Parliament should ratify continental free trade pact

On March 21 this year, President Emmerson Mnangagwa was one of the Heads of State and government who signed the African Continental Free Trade (AfCFTA).

Guest column: John Makamure

The protocol has now been signed by 49 of the 55 African Union (AU) member States. Despite the large number of signatories, the agreement can only come into force if it is ratified by at least 22 of the member states. Only seven countries have so far ratified and Zimbabwe is not among the countries.

Ratification is a process mainly undertaken by Parliament. The process of ratification begins with the relevant ministry obtaining approval for ratification from government.

The ministry then seeks parliamentary approval, which is a resolution of the House pursuant to a motion on the same. Thereafter, a Bill may then be gazetted to domesticate the instrument.

Domestication is about aligning domestic laws and policies with the international agreement. Section 327 of the Constitution provides that international treaties only become binding upon approval by Parliament.

So Parliament is largely to blame for the failure to ratify the AfCFTA, among other continental and regional agreements.

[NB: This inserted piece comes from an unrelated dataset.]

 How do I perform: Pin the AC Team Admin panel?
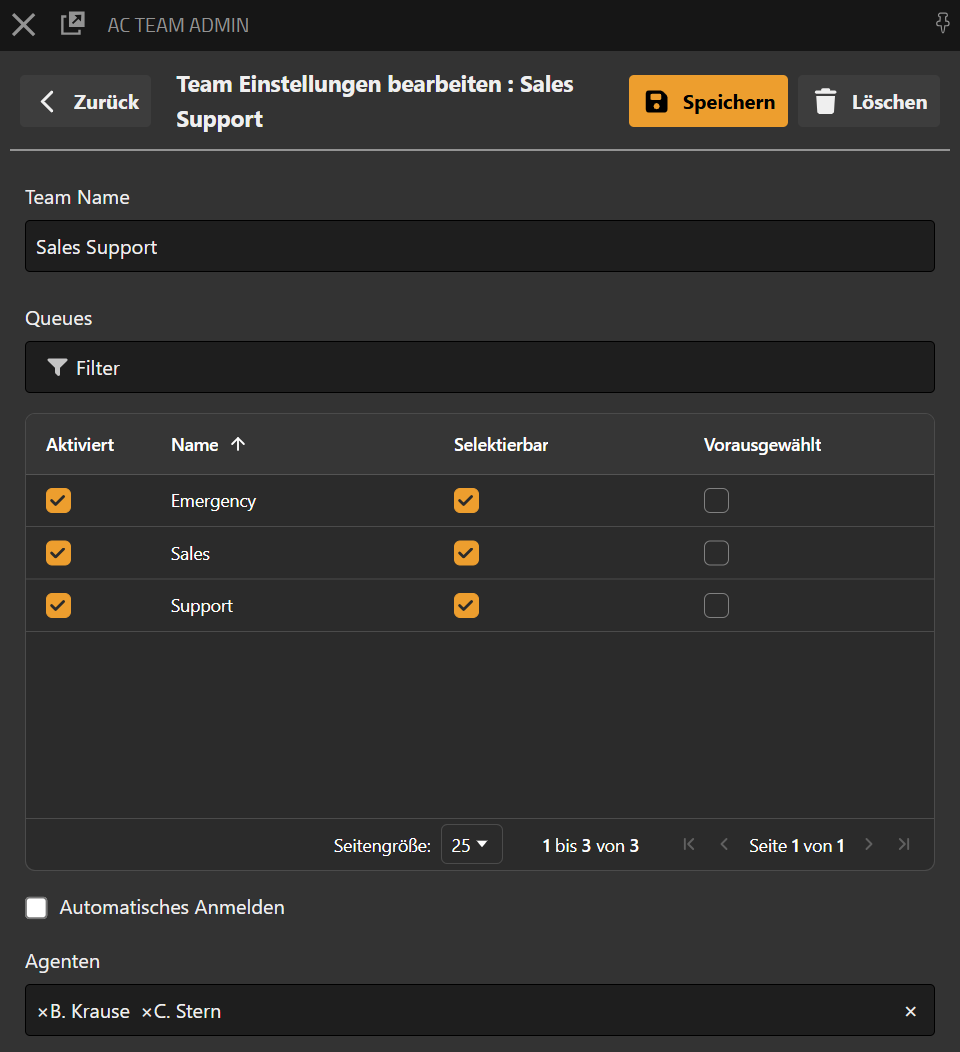[941, 24]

Arguments that the of Foreign Affairs ministry must bring the instrument to Parliament for ratification are a lame excuse.

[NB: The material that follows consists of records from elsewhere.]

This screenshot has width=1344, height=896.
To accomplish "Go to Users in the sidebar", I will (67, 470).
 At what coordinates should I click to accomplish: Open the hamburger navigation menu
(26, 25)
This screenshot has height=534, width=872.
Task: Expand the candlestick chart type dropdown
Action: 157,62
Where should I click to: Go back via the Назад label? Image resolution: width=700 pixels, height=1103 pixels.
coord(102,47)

Parliament should demand these instruments as part of its oversight role. All ministries, government agencies and departments are accountable to Parliament as provided for in Section 119 of the Constitution. So Parliament has power to enforce ratification of the agreements.

The AfCFTA is a very important protocol to promote industrialisation and intra-African trade.

The protocol is one of the flagship projects of the first 10-year implementation plan under the AU “Agenda 2063 – The Africa We Want”.

The AfCFTA is an African market of over 1,2 billion people, with a gross domestic product of $2,5 trillion. This free trade area has the potential to boost intra-African trade by 53% through elimination of tariff and non-tariff barriers.

According to the United Nations Economic Commission for Africa, the AfCFTA is expected to double intra-African trade from 12 % in 2012 to 25 % in 2022.

Africa is the world’s second largest and second most populous continent.

By 2050, Africa’s population is projected to reach 2 billion. About 70 of Africans are under 30 years of age and over half are females.

The AfCFTA negotiating institutions have so far held several meetings since the launch of the agreement in March.

One of the key outcomes of the meetings has been the adoption of modalities for tariff liberalisation with a level of ambition of 90% of tariff lines to be liberalised over a period of five to 10 years depending on the categories specified.

A group of seven countries requested a longer transition period of 15 years. The other outcome is the adoption of modalities for liberalisation of trade in services, with a hybrid approach of schedules of specific commitments accompanied by regulatory cooperation.

There is no doubt that the AfCFTA can be a major vehicle to accelerate Africa’s industrialisation and address what is commonly referred to as the continent’s resource curse.

This refers to the paradox that countries with an abundance of natural resources tend to experience poor economic growth and human development outcomes.
Some statistics will illustrate this paradox of plenty. Africa has approximately 30% of the earth’s remaining mineral resources.

The continent has the largest reserves of precious metals with over 40% of the gold reserves, over 60% of cobalt and 90% of platinum reserves. However, Africa is the world’s poorest and most underdeveloped continent, with a continental gross domestic product (GDP) that accounts for just 2,4% of global GDP and accounts for only 4% of global trade. In addition, Africa accounts for around 60% of the world’s uncultivated arable land.

It is, therefore, high time that Members of Parliament in Zimbabwe and across the African continent become fully involved in the negotiations currently underway in order to accelerate the conclusion of the processes and ensure their full ownership.

Stakeholder ownership of the AfCFTA agreement is a pre-requisite for easier implementation and achievement of desired objectives of rapid industrialisation and free trade.

The starting point for Members of Parliament to be fully involved in the AfCFTA processes is ratification of the agreement.

Related to the issue of ratification of AfCFTA is for Parliament to ratify the protocol establishing the Pan-African Parliament (PAP).

Ratification of the PAP protocol, commonly known as Malabo Protocol, will enable it to come into force, thereby conferring full legislative powers on the continental Parliament. The PAP must have full legislative powers in order to legislate for these developments on intra-Africa trade.

However, only 18 of the 55 AU member states have so far signed the protocol, more than four years since the agreement was launched.

Only five member states, namely Gambia, Mali, Saharawi Arab Democratic Republic, Sierra Leone and Togo, have so far ratified the Protocol.

Zimbabwe appended its signature to the agreement, but is still to ratify.

It is strange that Members of Parliament are failing to speedily ratify their own protocol to give themselves enough teeth. Parliaments must popularise the PAP protocol among civil society actors and the media in order to build constituencies of support that will then pressure their governments to sign and then ratify and domesticate the agreements.

Zimbabwe must move away from simply signing international agreements without ratification and domestication.

Let us fully commit ourselves to these international agreements in order to demonstrate that indeed we would like to belong to the world family of nations, and that we are truly open for business.